To date there have been no catastrophic failures resulting in loss of life or massive hydrocarbon spills stemming from the problem, Salerno said, "but it may be a matter of time before our luck runs out."
Known incidents of bolt failures — in which fasteners sheared off or were stripped of their threads — now date back to 2003, but BSEE only recently began collecting data on the issue beyond cases that surfaced because of resulting injuries or spills.
The growing data on "near miss" incidents have begun revealing a massive problem.
In 2010, Salerno said, a blow-out preventer was being tested on board a ship when all 20 of its connector bolts failed. The bolts, each 20 inches long and 3 inches thick, all stripped or cracked during testing. Because the equipment was in a maintenance mode on the ship rather than underwater in operation, the operator was able to replace the connectors without serious repercussions.

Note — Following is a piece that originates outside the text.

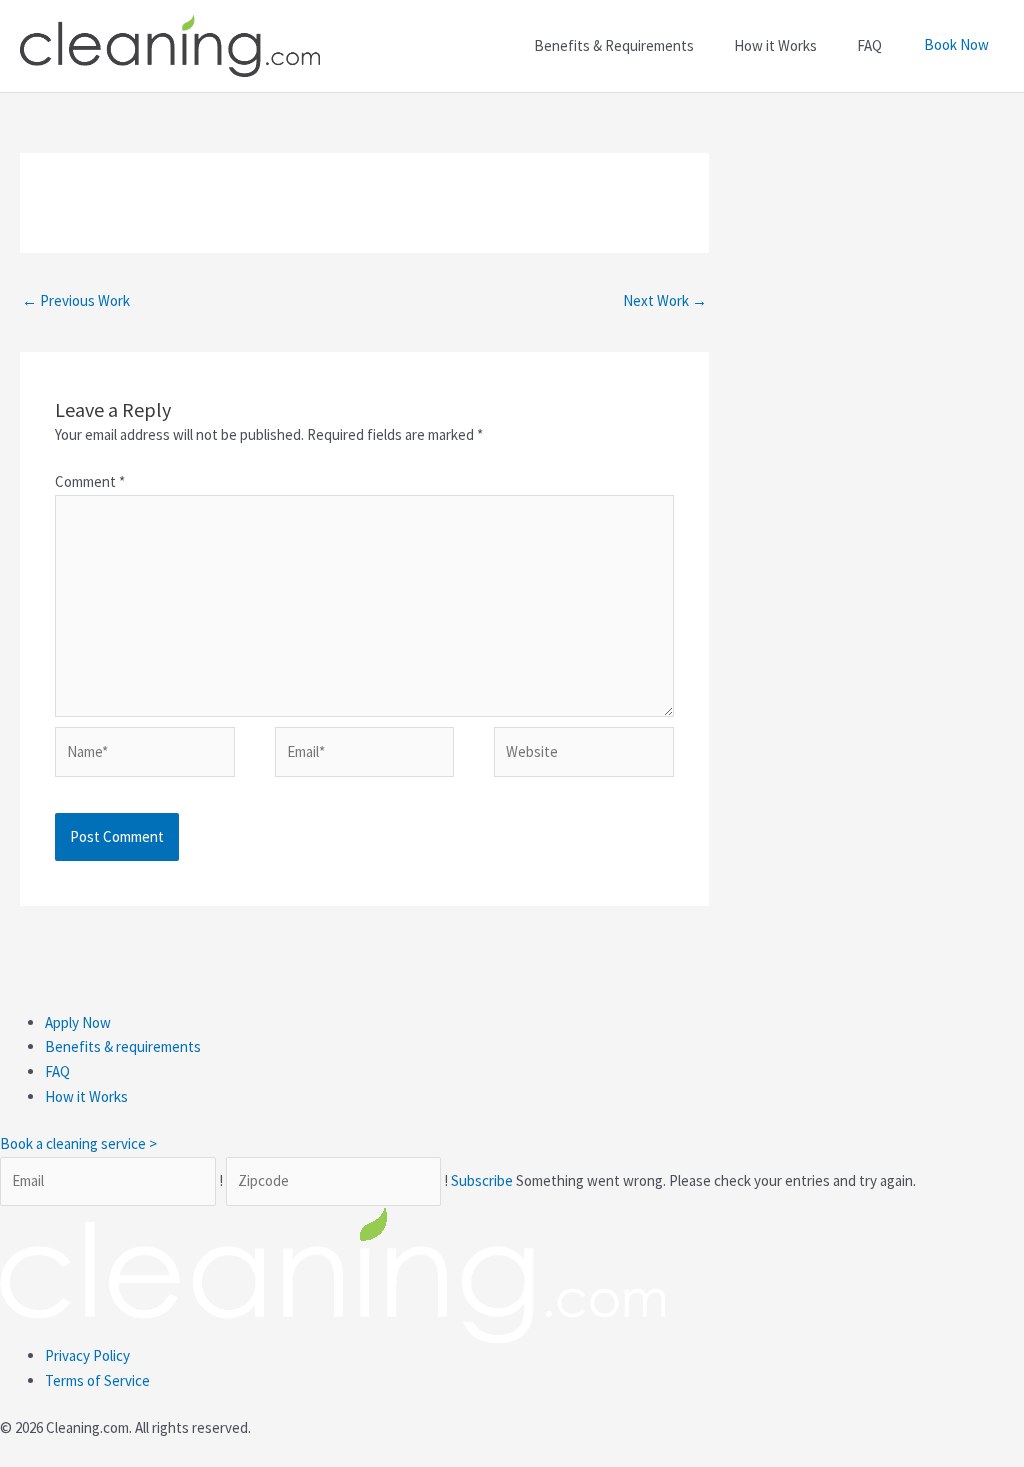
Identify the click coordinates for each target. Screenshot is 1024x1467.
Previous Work (76, 300)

The agency currently has data on "nearly a dozen" similar incidents involving the potential failure of key safety equipment.
Last month, BSEE instituted safety rules that require operators to report all such bolt failures, a step that Salerno and others describe as crucial to getting a better idea of what is going wrong (EnergyWire, July 27).

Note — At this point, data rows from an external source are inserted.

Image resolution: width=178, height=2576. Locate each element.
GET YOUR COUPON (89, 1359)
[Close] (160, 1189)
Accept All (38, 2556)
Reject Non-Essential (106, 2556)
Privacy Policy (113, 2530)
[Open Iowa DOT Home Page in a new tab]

The agency has identified nine areas for further investigation, including the metallurgical makeup of the fasteners, coatings baked onto them, the quality controls for subcontractors that produce the bolts and whether they are being over-tightened during installation.
The wide net of inquiry underscores how poorly regulators understand the problem; Salerno said industry, too, has an incomplete picture as individual incidents of bolt failure have long been overlooked.
Today's meeting in Washington included participants in a "bolt action team" brought together by BSEE to look for answers.
Marcia McNutt, the president of the National Academy of Sciences, described the group's job as one where "failure is not an option," comparing the mission to a successful one undertaken in the 1960s to stem a series of catastrophic losses of nuclear submarines.
The academy is being commissioned to conduct its own study of the problem, Salerno said, which will work in parallel with BSEE's and an industry investigation being led by the American Petroleum Institute.
Addressing reporters outside the meeting, Salerno acknowledged that BSEE may lack authority to address the problem if the solution were found tomorrow.
"We'd have some authority; whether it would be sufficient, I don't know," Salerno said.
The three vendors that supply the subsea equipment that have seen failures are General Electric Co., National Oilwell Varco Inc. and Cameron International Corp., which is now a subdivision of Schlumberger Ltd., but the manufacturing of bolts is often subcontracted to other vendors.
One question is whether those vendors, which are not well-overseen, are supplying equipment that meets specifications.
GE recalled and replaced about 11,000 fasteners on equipment throughout the Gulf in 2013, and Salerno said the agency did not have data on whether any failures had occurred in replaced bolts.
A cost estimate for the replacement of all remaining bolts in the field is not available, according to Salerno.
But he stressed that while the root causes of the failures remain unknown, the agency's focus is on working together with industry to find answers. Solving the problem is in everyone's best interest, he stressed, and industry is cooperating with regulators to untangle what is causing the failures.
Salerno said regulators have not considered suspending subsea operations until a solution is found. But after earlier discussions of a gradual replacement program for the failing hardware, Salerno said the agency's "thinking has evolved" about whether that approach would be appropriate.
"We believe this problem needs to be solved sooner rather than later," he said.